== Segment start ==
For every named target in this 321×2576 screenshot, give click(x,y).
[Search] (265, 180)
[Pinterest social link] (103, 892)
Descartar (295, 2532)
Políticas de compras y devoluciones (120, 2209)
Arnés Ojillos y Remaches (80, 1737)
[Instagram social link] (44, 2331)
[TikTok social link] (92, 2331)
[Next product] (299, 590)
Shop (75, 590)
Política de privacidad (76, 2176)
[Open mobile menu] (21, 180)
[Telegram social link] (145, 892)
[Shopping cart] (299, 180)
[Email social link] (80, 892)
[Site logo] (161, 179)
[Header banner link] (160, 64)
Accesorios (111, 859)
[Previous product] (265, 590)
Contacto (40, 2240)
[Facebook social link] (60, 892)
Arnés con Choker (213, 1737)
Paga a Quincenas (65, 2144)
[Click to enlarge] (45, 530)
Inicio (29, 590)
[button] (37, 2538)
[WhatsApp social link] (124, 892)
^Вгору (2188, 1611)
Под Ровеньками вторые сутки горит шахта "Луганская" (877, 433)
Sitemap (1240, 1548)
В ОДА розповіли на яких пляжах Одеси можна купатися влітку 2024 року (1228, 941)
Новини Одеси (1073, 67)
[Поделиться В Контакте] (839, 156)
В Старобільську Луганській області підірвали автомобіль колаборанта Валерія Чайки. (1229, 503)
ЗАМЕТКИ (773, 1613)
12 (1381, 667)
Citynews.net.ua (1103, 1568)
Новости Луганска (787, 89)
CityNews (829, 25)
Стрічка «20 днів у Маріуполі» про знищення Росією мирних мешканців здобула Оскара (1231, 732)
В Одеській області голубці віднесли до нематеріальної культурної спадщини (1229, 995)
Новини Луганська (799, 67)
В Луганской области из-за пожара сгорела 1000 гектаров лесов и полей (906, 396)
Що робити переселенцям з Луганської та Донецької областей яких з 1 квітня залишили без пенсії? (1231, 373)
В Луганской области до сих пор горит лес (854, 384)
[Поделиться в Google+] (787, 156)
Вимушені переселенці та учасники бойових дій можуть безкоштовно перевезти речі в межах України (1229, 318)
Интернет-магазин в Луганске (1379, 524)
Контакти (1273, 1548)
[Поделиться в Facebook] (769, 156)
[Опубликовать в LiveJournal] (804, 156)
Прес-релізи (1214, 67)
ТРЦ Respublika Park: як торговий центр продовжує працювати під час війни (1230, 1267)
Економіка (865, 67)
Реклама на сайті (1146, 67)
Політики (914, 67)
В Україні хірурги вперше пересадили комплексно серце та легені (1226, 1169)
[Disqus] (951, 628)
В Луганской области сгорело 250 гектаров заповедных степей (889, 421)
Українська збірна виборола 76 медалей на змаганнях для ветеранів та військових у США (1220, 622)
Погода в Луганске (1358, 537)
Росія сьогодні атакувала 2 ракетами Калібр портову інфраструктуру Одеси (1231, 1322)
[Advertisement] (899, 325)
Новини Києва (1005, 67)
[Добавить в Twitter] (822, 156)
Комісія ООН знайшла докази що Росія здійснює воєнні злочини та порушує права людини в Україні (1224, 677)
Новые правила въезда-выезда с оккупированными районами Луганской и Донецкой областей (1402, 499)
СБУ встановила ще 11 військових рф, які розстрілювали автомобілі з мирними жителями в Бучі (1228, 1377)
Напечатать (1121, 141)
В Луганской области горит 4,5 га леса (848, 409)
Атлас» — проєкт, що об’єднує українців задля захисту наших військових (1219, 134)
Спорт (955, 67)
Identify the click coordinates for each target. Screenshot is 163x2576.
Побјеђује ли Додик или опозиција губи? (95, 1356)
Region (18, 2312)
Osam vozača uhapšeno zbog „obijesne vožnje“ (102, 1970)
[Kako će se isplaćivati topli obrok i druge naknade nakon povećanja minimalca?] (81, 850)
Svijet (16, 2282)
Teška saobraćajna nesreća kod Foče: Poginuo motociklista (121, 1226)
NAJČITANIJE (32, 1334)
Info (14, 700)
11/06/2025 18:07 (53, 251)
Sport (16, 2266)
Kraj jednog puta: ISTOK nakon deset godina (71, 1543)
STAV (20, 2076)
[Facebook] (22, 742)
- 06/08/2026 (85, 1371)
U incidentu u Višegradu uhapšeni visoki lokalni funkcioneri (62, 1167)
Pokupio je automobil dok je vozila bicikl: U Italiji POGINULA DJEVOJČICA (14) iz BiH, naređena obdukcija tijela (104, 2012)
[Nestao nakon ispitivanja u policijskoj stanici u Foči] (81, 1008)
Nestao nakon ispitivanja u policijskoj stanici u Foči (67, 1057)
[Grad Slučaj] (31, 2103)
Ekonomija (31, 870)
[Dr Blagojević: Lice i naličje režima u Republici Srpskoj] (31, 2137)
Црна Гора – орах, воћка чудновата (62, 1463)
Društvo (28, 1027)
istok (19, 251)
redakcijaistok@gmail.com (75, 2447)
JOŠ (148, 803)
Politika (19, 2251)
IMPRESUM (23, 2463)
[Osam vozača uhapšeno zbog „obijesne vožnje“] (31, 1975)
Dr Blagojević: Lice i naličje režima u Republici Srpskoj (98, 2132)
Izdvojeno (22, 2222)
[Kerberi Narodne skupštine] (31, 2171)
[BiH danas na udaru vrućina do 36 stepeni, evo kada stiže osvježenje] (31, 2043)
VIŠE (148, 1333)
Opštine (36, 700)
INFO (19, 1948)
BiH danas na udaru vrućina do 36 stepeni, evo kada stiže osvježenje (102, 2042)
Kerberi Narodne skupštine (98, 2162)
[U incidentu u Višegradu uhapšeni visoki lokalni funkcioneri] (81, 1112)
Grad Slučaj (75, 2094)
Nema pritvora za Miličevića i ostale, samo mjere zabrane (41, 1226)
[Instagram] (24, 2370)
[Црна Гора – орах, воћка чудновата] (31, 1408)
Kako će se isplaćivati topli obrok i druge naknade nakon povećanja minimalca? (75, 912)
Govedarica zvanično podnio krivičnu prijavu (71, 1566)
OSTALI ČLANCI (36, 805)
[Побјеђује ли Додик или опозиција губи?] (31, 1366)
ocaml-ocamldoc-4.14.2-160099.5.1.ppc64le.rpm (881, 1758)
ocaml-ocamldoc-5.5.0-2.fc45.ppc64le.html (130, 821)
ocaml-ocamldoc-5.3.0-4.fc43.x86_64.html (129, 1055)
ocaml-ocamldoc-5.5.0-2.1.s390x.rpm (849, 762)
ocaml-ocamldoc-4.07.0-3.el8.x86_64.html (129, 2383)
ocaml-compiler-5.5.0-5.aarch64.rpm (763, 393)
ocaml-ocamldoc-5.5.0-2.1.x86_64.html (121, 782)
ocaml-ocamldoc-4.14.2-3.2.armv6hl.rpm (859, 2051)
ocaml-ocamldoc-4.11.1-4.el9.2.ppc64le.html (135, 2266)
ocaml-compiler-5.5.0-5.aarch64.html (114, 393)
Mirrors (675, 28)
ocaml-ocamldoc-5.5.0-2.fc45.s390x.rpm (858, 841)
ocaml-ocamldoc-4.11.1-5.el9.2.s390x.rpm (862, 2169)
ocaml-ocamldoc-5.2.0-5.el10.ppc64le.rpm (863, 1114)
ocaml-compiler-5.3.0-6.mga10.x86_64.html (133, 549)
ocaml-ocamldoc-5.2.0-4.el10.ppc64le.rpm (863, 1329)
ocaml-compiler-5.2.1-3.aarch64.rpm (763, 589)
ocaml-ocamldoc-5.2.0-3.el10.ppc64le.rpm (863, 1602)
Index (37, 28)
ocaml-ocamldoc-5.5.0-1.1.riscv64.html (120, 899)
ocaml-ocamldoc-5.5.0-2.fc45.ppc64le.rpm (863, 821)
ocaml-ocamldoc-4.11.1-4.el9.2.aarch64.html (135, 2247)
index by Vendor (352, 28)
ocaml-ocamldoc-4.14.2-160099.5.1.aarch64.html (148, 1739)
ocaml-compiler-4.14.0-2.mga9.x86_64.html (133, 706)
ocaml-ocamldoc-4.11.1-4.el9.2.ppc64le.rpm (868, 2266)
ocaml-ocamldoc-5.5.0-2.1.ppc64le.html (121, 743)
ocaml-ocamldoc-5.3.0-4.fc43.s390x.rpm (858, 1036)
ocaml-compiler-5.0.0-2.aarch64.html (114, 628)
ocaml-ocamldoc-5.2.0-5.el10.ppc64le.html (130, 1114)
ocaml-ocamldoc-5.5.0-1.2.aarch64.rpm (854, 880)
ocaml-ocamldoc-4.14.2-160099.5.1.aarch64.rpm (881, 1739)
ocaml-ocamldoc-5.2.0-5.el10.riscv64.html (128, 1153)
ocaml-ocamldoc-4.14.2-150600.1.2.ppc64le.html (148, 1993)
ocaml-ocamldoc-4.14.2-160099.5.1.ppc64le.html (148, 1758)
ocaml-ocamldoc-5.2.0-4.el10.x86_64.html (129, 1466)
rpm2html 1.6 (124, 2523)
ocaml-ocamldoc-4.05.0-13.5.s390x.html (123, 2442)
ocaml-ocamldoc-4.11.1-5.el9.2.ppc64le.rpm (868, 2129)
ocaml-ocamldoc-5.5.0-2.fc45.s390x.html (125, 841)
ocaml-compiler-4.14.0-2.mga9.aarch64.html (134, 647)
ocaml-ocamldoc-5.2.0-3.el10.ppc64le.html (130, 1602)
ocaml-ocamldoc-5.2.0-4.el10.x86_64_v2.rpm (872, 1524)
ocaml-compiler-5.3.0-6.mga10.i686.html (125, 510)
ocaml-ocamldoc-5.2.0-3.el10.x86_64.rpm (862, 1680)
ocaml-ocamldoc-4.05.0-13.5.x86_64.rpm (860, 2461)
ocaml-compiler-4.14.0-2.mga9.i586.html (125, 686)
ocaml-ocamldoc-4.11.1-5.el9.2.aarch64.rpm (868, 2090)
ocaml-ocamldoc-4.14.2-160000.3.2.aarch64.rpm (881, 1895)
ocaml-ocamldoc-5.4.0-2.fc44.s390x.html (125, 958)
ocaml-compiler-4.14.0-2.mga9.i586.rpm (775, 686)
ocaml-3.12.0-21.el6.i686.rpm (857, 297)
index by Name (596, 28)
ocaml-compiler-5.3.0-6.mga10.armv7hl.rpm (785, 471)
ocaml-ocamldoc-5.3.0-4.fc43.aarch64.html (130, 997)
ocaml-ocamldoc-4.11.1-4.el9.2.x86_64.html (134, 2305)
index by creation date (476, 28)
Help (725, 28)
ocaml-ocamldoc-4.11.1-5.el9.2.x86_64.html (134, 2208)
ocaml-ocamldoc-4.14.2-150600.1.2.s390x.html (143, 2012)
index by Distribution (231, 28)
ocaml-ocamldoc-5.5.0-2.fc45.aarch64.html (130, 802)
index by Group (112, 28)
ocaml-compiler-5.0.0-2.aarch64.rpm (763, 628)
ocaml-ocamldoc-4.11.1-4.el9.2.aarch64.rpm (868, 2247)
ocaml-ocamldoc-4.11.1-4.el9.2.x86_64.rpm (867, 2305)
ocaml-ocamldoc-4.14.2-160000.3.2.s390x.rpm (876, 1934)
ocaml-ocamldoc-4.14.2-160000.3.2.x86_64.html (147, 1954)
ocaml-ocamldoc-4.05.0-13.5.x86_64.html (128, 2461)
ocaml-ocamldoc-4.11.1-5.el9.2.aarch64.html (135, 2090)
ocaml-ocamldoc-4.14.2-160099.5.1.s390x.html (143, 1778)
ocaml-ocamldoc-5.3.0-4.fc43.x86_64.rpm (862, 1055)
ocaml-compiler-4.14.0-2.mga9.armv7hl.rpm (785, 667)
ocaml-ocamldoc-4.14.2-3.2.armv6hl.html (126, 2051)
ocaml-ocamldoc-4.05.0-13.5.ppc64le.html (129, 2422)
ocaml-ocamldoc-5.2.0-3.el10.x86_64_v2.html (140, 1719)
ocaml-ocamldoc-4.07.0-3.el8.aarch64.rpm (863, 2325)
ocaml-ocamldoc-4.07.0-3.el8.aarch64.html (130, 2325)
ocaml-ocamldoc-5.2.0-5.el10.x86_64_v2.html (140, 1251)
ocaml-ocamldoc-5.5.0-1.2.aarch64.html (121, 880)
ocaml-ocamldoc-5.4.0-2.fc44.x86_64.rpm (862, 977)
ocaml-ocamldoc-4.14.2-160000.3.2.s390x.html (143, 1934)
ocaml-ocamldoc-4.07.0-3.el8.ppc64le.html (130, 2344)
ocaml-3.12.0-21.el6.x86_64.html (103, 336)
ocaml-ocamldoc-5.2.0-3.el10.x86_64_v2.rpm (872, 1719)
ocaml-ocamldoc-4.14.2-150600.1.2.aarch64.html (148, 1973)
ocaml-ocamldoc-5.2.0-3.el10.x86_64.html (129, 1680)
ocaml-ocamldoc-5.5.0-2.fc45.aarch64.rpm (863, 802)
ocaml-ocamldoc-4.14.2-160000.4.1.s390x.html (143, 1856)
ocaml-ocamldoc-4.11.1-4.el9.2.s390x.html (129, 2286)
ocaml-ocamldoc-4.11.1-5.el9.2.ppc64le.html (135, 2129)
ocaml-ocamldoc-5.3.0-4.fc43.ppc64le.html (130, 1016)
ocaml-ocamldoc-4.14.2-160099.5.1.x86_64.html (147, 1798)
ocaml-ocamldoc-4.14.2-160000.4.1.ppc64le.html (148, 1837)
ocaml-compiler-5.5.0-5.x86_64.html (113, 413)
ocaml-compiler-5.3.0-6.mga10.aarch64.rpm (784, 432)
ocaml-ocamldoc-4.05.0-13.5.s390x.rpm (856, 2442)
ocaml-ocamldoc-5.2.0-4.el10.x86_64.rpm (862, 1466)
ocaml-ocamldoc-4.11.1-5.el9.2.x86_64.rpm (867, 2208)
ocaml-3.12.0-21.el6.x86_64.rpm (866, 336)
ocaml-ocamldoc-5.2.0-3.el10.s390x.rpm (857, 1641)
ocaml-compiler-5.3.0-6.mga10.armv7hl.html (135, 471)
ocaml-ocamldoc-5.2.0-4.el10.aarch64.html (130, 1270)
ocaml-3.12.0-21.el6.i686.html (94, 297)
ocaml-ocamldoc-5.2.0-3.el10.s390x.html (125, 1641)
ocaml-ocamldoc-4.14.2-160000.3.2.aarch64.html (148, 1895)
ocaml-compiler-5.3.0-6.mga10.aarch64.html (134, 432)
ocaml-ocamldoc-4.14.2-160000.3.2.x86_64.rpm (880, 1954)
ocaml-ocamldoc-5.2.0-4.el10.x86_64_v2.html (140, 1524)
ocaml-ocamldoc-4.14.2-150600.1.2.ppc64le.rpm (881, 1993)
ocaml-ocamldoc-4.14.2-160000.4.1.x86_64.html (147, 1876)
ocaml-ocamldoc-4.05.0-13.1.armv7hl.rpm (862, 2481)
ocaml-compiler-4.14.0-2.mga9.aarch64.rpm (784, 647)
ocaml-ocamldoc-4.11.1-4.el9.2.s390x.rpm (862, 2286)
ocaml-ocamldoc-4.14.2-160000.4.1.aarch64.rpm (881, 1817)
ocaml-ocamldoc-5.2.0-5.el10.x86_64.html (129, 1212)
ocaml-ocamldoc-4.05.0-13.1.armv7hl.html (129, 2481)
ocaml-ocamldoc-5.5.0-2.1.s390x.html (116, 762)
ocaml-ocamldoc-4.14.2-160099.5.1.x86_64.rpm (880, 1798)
== Segment end ==
### Exercise requirements
Could you repeat exactly the lines above from the line with "ocaml-ocamldoc-4.14.2-150600.1.2.aarch64.html (148, 1973)" up to and including the line with "ocaml-ocamldoc-4.11.1-4.el9.2.s390x.html (129, 2286)", and only those?

### Output of the task
ocaml-ocamldoc-4.14.2-150600.1.2.aarch64.html (148, 1973)
ocaml-ocamldoc-5.2.0-3.el10.x86_64.html (129, 1680)
ocaml-ocamldoc-5.5.0-2.fc45.aarch64.rpm (863, 802)
ocaml-ocamldoc-4.14.2-160000.4.1.s390x.html (143, 1856)
ocaml-ocamldoc-4.11.1-4.el9.2.s390x.html (129, 2286)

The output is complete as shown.